She is a singer-songwriter, lyricist and painter born in Manhattan, New York, who was attending New York City High School of Music and Art when she co-wrote her first hit with Archies songstress Toni Wine, “A Groovy Kind of Love”, which Wayne Fontana & The Mindbenders took to #2 on the Billboard pop chart.
It was only the beginning of an illustrious, award-winning career. In the 1970s, Sager teamed up with Melissa Manchester and co-wrote “Midnight Blue” and “Don’t Cry Out Loud”. She also wrote “Through the Eyes of Love” which Manchester recorded for the 1978 film Ice Castles.

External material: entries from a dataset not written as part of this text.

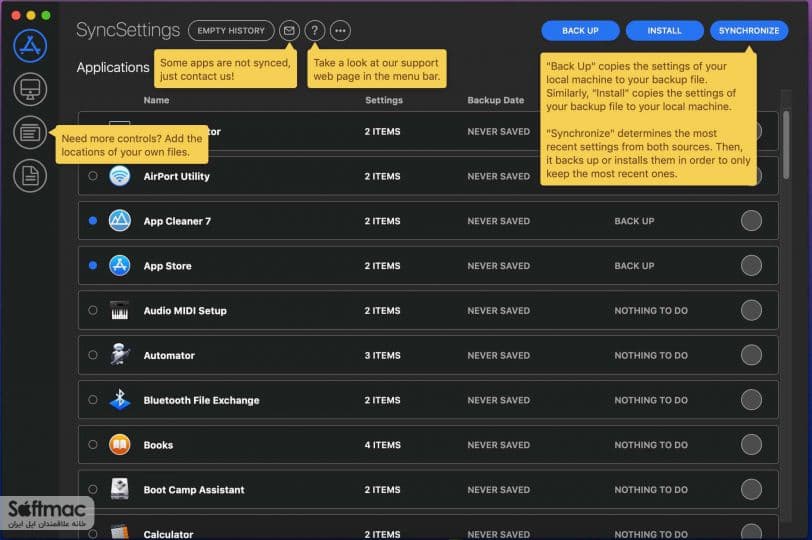Click the Empty History button
Viewport: 812px width, 540px height.
click(231, 31)
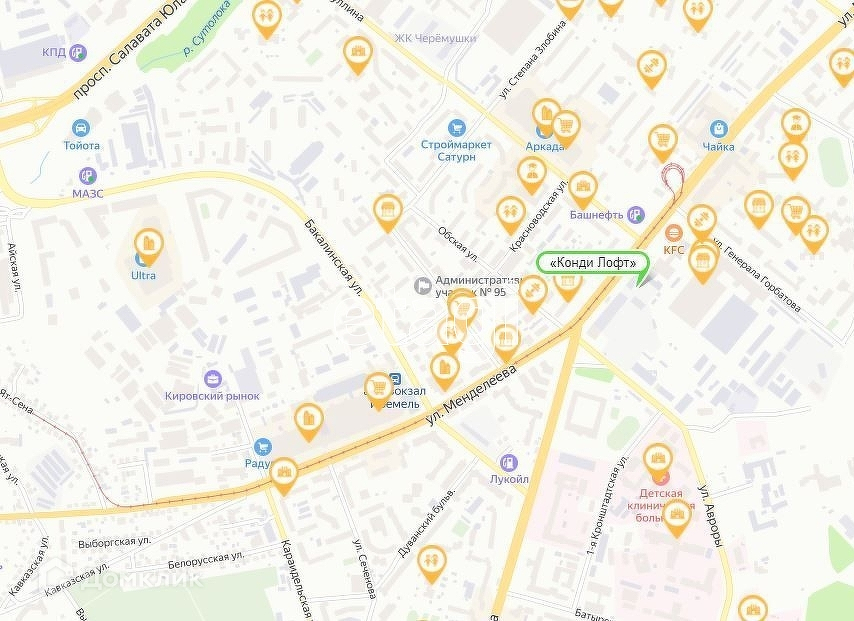This screenshot has height=621, width=854.
Task: Click the Радуга shopping cart icon
Action: pyautogui.click(x=263, y=447)
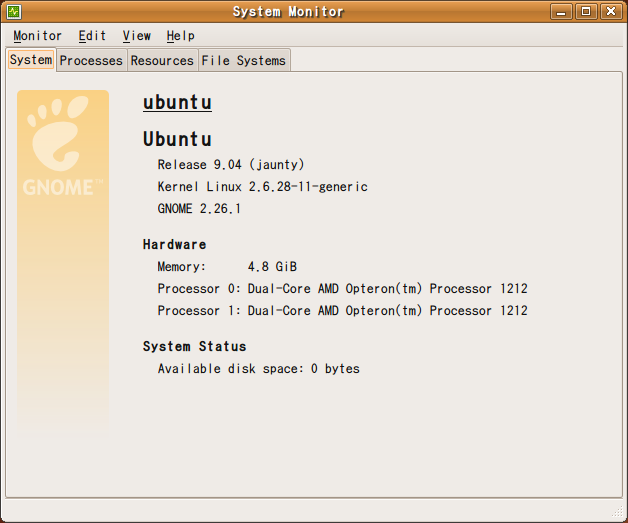Maximize the System Monitor window
Screen dimensions: 628x523
click(x=586, y=12)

A year earlier, Sager recorded her eponymous debut album and it yielded her a solo hit entitled “You’re Moving Out Today” which went to #1 in several countries. The album itself was also an international success, going platinum in Australia, Germany, Japan and the U.K. Burt Bacharach co-produced her follow-up … Too in 1978 and Sometimes Late At Night in 1981. That same year, they pooled their songwriting talents, along with Peter Allen and Christopher Cross, to produce the Oscar-winning “Arthur’s Theme (The Best That You Can Do)”.
A year later, Bacharach and Sager tied the knot. This literal songwriting marriage produced a couple of blockbuster hits. The prophetically titled “On My Own”, recorded by Patti Labelle and Michael McDonald, went to #1 on Billboard’s Adult Contemporary, pop, and R&B charts, an unprecedented trifecta.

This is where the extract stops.